Privacy, Information and Generalization

Adam Smith - School of Electrical Engineering and Computer Science, Pennsylvania State University

March 20, 2017, 2 p.m. - March 20, 2017, 3 p.m.

MC 321


 Consider an agency holding a large database of sensitive personal information -- medical records, census survey answers, web search records, or genetic data, for example. The agency would like to discover and publicly release global characteristics of the data while protecting the privacy of individuals' records. I will begin by discussing what makes this problem difficult, illustrating some challenges via recent work. Motivated by this, I will present differential privacy, a rigorous definition of privacy in statistical databases that is now widely studied, and increasingly used to analyze and design deployed systems.

 Finally, I will explain how differential privacy is connected to a seemingly different problem: understanding statistical validity in "adaptive data analysis", the practice by which insights gathered from data are used to inform further analysis of the same data set. I'll show how limiting the information revealed about a data set during analysis allows one to control bias, and why differential privacy provides a particularly useful tool for limiting revealed information.

Speaker Bio: Adam Smith is a professor of Computer Science and Engineering at Penn State. His research interests lie in data privacy and cryptography, and their connections to machine learning, statistics, information theory, and quantum computing. He received his Ph.D. from MIT in 2004 and has held visiting positions at the Weizmann Institute of Science, UCLA, Boston University and Harvard. In 2009, he received a Presidential Early Career Award for Scientists and Engineers (PECASE). In 2016, he received the Theory of Cryptography Test of Time award, jointly with C. Dwork, F. McSherry and K. Nissim.

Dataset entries
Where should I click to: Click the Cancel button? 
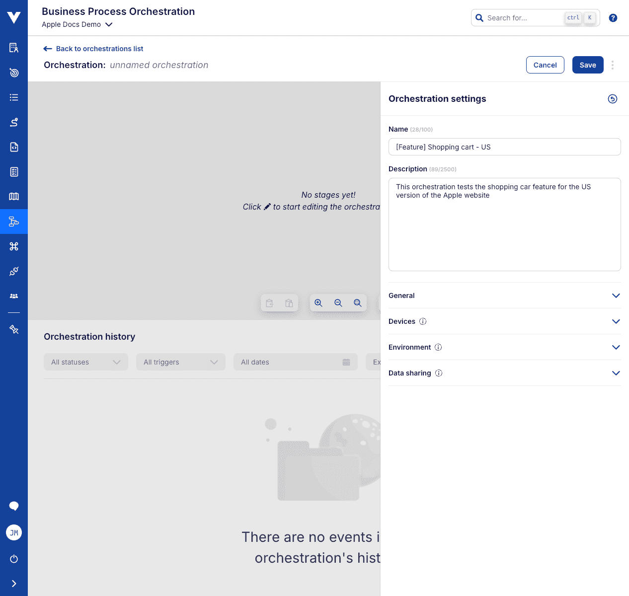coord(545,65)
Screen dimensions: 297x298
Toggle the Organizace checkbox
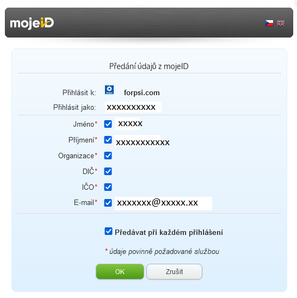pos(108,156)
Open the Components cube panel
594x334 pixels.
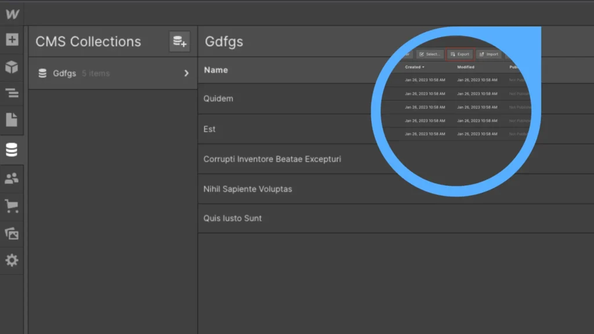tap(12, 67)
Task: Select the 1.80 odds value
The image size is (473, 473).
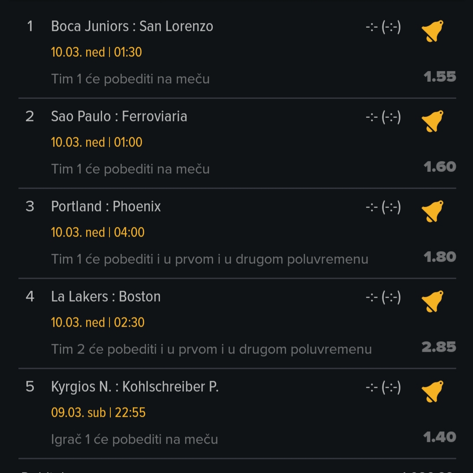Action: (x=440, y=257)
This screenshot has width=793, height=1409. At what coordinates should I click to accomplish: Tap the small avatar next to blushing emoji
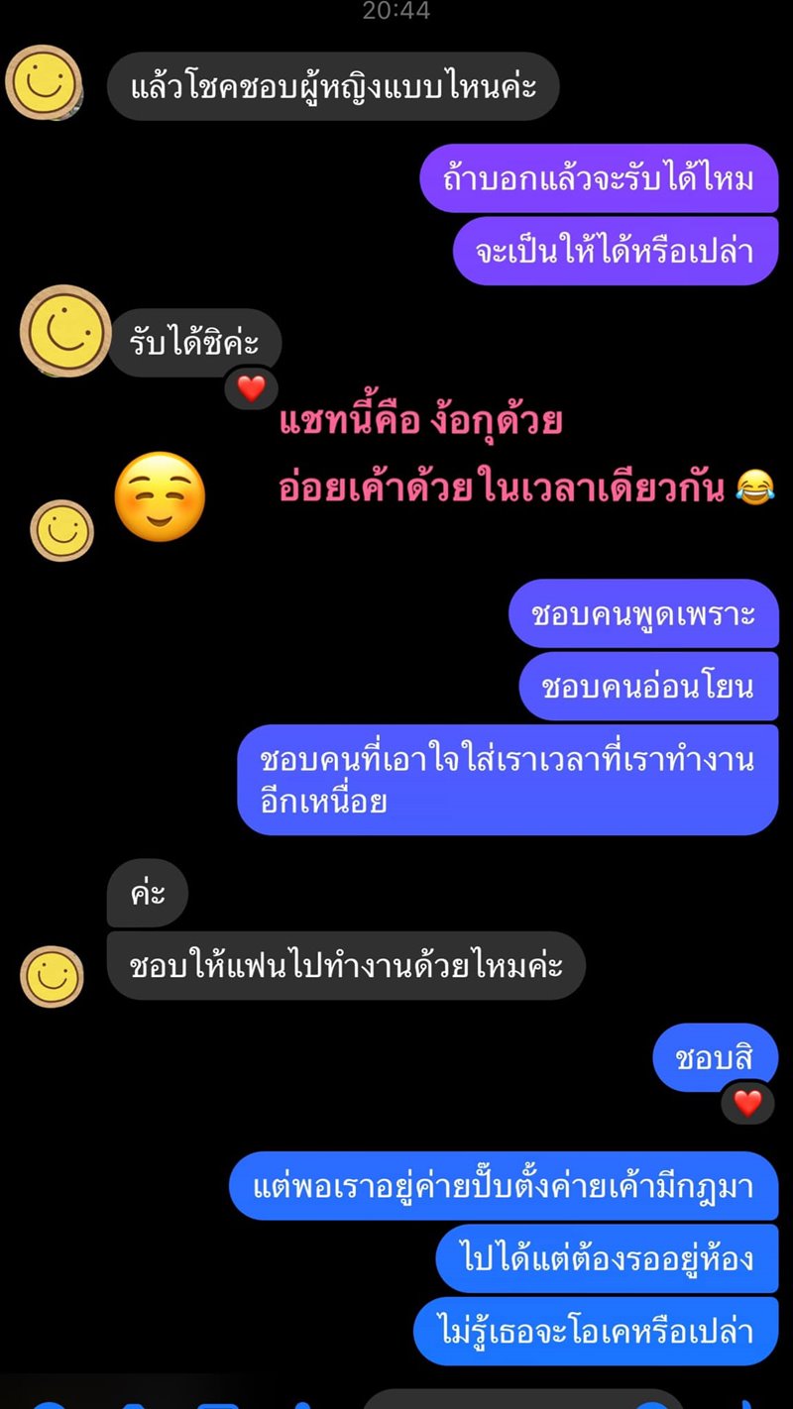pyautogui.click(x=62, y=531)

# Required work
A - Answer these questions using the talk announcement.
(i) In what room is the talk held?
(ii) In what year did the speaker receive his Ph.D. from MIT?
(iii) What award did the speaker receive in 2009?
B - Write out the talk announcement word for word, from "Speaker Bio: Adam" up to and including "and K. Nissim.".

# Answers by task
A -
(i) MC 321
(ii) 2004
(iii) The Presidential Early Career Award for Scientists and Engineers (PECASE)

B -
Speaker Bio: Adam Smith is a professor of Computer Science and Engineering at Penn State. His research interests lie in data privacy and cryptography, and their connections to machine learning, statistics, information theory, and quantum computing. He received his Ph.D. from MIT in 2004 and has held visiting positions at the Weizmann Institute of Science, UCLA, Boston University and Harvard. In 2009, he received a Presidential Early Career Award for Scientists and Engineers (PECASE). In 2016, he received the Theory of Cryptography Test of Time award, jointly with C. Dwork, F. McSherry and K. Nissim.